といっても二十分ちょっとしか変わらないけど。
僕は図書委員だ。
委員会を聞かれて答えると、大体「あー、ぽいね」って言われる。
カースト上位軍団達は、大人しい奴らが、大体本好きって思ってるらしい。偏見が過ぎる。
堂々と言うことでもないと思うが、僕は別に本に関わる仕事がしたくて図書委員になった訳じゃない。
僕らの中学校では、前期か後期のどちらかに必ず委員会に入らなければならない。めんどい事は先にやっとこうと思った。
体育委員にはどうしてもなりたくなかった。体育の号令と、人数確認まではまだ良い。だけど、前に出て準備体操の進行をしなきゃいけないのが嫌で仕方ない。
体育委員は、他の人達にも同じ理由で不人気だから、じゃん負けで長く残ってたら強制的にそこに配役される。

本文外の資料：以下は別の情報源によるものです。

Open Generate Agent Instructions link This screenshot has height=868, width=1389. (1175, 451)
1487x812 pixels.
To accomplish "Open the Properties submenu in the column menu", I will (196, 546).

だから、やりたい人がいなくて、なおかつ仕事が楽そうな図書委員に立候補した。
やる気も積極性もない図書委員だ。
委員長は眼鏡を掛けた、文学女子然とした人だった。
真面目なガリ勉なんだろうな、って思ったけど、もしかしたらそうでもないのかもしれない。もしかしたら漫画とゲームが大好きで、勉強なんかクソみてぇ、とか思ってて、周りからの偏見に苦しんでるのかも。
そう考えたら、ちょっと申し訳なくなった。
真面目そうって、ちょっと馬鹿にした自分が、凄く愚かに感じた。
周りからの偏見の辛さを、僕自身がよくよく知ってる筈なのに。
昼頃に小雨が降ったせいで、ちょっと湿気の多い通学路を歩く。
コンクリートに雨の跡が粒々の細かい模様を作っていた。
生温い空気に鬱屈した気分が募り、溜め息を吐く。
分厚く広がる野暮ったい雲は重そうで、憂鬱な曇天の暗い灰色が、この世の全てに思えてしまいそうだった。
中学二年の五月は暗くて、だけど真っ黒にもなりきれない、中途半端なグレーだった。